(EXERCISE BRIEF):
With both ends included, transcribe exactly the records below from their first line to the line that contains "Home (137, 1737)".

(PROVIDED DATA):
▬▬▬▬▬▬

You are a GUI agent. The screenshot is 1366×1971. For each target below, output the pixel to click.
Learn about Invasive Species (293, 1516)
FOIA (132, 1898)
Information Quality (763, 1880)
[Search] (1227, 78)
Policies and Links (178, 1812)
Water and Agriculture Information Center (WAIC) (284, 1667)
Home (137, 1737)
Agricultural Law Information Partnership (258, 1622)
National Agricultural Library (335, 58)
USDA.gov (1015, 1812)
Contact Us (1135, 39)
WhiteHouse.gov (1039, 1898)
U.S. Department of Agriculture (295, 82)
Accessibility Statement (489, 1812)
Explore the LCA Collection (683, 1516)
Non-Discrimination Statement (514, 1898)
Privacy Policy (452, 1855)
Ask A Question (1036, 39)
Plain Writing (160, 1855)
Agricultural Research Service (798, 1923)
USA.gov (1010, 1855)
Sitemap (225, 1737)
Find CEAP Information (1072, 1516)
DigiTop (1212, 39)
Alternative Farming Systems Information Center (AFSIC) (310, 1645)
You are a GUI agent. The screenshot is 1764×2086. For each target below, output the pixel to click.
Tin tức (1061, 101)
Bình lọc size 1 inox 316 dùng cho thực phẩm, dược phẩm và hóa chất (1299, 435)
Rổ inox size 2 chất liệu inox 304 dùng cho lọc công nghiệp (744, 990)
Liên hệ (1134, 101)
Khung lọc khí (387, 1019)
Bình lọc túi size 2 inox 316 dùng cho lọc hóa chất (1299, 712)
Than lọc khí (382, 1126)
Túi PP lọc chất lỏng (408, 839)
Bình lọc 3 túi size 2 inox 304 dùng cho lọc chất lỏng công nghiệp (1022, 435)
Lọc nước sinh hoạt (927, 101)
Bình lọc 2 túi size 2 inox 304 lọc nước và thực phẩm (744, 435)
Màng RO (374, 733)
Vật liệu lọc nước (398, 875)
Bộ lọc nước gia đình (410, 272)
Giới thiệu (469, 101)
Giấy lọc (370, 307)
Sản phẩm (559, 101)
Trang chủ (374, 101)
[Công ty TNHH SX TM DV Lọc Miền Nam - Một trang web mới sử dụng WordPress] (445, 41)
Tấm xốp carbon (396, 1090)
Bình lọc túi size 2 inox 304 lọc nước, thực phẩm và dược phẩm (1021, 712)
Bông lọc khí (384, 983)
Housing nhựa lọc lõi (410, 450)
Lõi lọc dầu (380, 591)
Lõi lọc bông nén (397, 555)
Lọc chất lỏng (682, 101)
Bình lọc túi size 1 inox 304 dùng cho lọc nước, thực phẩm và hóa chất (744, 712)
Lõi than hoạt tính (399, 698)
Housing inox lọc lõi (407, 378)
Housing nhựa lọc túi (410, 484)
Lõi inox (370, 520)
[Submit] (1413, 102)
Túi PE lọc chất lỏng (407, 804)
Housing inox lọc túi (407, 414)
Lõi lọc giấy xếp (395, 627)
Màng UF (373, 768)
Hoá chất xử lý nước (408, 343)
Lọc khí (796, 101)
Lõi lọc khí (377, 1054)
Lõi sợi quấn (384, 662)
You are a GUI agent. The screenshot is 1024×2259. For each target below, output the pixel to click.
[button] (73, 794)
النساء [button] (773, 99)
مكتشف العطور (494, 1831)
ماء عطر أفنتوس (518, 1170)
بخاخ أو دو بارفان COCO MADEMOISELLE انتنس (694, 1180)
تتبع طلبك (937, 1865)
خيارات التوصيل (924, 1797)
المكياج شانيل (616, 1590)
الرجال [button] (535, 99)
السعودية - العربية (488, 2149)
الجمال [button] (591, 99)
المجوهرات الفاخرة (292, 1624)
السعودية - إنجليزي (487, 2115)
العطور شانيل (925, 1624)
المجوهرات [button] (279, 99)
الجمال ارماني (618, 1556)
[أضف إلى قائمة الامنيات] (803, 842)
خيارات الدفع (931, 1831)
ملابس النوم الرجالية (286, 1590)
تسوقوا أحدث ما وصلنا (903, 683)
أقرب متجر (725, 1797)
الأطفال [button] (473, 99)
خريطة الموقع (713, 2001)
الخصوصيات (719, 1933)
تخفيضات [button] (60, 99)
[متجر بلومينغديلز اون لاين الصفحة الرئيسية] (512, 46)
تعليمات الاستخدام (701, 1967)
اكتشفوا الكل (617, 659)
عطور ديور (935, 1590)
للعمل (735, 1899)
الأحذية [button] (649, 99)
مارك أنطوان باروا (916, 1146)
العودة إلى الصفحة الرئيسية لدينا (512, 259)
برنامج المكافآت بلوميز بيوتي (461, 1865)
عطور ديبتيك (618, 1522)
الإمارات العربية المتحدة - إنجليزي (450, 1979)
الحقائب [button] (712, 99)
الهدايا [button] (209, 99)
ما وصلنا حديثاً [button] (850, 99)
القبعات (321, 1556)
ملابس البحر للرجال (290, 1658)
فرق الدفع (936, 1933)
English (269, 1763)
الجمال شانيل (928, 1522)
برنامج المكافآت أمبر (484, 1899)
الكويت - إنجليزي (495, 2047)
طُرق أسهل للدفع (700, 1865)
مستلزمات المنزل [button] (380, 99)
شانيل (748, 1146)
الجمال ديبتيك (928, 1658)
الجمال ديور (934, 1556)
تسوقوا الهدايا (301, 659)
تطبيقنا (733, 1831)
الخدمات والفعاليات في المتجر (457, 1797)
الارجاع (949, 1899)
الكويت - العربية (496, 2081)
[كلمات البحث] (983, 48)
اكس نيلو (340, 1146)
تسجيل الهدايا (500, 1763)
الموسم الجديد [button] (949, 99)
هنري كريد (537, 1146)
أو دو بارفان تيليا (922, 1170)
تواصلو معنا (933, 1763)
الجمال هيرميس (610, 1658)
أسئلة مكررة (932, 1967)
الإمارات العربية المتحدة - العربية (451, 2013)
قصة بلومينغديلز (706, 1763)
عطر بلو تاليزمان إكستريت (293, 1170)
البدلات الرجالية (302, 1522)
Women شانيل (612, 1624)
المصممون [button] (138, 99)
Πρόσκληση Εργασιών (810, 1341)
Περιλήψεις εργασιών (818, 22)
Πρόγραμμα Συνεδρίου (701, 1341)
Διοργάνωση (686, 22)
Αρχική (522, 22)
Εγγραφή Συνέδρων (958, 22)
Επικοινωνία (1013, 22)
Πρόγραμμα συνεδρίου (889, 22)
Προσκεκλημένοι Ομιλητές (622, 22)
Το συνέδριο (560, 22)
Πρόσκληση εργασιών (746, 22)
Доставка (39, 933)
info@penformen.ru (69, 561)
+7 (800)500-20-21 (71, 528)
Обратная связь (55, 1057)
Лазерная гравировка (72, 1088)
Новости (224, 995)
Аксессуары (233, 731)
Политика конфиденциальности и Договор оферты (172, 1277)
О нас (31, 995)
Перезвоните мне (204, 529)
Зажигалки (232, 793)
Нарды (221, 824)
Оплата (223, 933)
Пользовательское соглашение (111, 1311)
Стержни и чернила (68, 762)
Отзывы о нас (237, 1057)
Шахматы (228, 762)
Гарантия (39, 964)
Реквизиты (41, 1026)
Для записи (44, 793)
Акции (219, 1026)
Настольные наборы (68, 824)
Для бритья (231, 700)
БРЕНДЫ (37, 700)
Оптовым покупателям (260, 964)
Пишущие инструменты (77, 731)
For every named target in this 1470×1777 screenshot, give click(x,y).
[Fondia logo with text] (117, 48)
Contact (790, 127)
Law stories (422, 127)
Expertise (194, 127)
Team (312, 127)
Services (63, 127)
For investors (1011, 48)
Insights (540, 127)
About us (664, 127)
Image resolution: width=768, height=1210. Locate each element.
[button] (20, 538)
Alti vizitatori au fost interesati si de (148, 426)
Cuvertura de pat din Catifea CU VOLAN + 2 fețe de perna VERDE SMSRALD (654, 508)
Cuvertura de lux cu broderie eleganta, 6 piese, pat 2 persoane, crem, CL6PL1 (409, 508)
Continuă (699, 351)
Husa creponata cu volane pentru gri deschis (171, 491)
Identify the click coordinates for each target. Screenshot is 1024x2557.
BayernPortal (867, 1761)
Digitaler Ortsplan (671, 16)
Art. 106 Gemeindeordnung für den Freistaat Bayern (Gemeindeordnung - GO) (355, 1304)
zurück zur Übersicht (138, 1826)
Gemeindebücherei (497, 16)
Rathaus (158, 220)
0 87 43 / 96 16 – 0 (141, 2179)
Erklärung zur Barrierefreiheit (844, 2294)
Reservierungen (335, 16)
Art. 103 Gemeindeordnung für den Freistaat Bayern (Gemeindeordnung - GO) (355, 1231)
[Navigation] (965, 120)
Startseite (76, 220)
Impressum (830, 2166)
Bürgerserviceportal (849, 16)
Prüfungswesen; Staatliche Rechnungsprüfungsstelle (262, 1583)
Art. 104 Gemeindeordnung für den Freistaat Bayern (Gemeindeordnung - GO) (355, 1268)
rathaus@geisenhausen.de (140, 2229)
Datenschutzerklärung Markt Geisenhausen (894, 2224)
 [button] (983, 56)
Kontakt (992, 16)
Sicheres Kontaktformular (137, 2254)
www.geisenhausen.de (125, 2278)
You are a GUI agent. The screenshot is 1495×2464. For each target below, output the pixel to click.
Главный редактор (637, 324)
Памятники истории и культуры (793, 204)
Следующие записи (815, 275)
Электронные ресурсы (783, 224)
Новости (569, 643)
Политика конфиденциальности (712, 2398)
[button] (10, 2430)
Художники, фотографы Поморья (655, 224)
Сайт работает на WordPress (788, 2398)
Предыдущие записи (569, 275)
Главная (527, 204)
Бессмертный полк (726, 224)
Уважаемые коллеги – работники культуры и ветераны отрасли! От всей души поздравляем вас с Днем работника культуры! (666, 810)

▬▬▬▬▬▬

(EXERCISE SOLUTION):
You are a GUI agent. The screenshot is 1366×1971. For each target below, output the pixel to click.
Learn about Invasive Species (293, 1516)
FOIA (132, 1898)
Information Quality (763, 1880)
[Search] (1227, 78)
Policies and Links (178, 1812)
Water and Agriculture Information Center (WAIC) (284, 1667)
Home (137, 1737)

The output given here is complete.